DOCUMENT =
>> START

11/3/10

A Journey Through Darkest Victorian London in FALLEN GRACE

I recently received a package of new and upcoming titles from Bloomsbury, including an advance copy of Mary Hooper’s gothic mystery Fallen Grace.  As soon I started reading Fallen Grace, I was swept away to Victorian England, to a world of corrupt funeral companies, desperate street urchins, opulent carriages and crooked pawn shops—a world where the divisions between rich and poor are starkly visible in a walk down any London street.  That’s one of the beauties of historical fiction: it transports readers to another time and place.  Hooper makes this world real and immediate, peppering her novel with meticulously researched details ranging from the fashion of the time to the inscriptions on gravestones.  Hooper places two orphaned teenagers into this world: Grace and her older, “simple” sister Lily. 

I have a confession.  My lists of “soon-to-read” (and “soon-to-blog-about”) books is always bigger than the hours I can devote to reading.  So, sometimes I’ll read the first paragraphs of several novels before settling into one.  I did this before I started Fallen Grace, and it was Mary Hooper’s novel than won me over with an opening scene I dare any reader to turn away from.  The book begins with Grace boarding a funeral train with her stillborn son in her arms, aiming to give him a proper burial by sneaking him into one of the caskets already occupied by someone wealthy enough to afford a funeral.  It’s a beginning rife with trouble, and as Janet Burroway wrote in her classic Writing Fiction: “only trouble is interesting.”

>> END

Entries on target coordinates
>> START

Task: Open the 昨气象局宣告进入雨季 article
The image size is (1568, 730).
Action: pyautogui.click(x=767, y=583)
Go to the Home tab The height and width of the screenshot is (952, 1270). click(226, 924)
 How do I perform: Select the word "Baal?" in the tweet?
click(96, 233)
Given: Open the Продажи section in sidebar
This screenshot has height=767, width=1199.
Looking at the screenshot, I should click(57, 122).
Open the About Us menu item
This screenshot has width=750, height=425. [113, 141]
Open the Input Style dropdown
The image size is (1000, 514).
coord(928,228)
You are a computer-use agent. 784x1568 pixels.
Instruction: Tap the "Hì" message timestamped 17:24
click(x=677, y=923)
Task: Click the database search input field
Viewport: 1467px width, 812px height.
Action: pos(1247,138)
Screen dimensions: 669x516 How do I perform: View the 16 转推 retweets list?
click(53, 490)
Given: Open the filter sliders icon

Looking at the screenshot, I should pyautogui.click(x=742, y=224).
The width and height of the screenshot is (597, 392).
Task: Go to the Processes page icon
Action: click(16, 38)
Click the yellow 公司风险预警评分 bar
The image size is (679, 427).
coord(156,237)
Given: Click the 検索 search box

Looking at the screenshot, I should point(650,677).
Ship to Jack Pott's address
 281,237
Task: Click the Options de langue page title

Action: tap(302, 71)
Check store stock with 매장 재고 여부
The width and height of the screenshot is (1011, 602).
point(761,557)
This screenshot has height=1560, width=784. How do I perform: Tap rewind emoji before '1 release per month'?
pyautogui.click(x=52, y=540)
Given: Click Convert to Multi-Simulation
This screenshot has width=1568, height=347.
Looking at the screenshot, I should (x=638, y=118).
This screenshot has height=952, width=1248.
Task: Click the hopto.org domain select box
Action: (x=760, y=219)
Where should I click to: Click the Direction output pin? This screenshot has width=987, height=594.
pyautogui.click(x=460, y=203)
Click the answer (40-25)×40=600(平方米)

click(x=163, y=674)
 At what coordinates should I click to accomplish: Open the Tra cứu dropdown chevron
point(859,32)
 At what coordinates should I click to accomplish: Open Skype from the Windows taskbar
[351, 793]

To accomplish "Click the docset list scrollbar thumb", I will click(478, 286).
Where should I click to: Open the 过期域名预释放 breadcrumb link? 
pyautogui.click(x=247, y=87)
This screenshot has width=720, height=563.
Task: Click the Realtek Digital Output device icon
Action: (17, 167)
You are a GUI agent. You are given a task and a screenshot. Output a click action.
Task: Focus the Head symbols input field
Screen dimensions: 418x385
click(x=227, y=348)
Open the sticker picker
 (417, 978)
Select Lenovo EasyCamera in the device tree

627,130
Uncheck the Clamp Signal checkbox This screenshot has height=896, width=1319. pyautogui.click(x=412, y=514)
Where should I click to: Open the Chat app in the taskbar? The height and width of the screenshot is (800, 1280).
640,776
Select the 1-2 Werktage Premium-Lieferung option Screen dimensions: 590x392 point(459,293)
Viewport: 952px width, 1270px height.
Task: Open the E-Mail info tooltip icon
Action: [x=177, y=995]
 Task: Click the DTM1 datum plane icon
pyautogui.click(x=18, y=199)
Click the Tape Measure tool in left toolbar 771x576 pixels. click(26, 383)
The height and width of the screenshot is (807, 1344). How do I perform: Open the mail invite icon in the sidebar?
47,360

>> END

TASK GOAL =
According to the review of Fallen Grace, what does Grace carry in her arms as she boards the funeral train?

TASK SOLUTION =
Her stillborn son.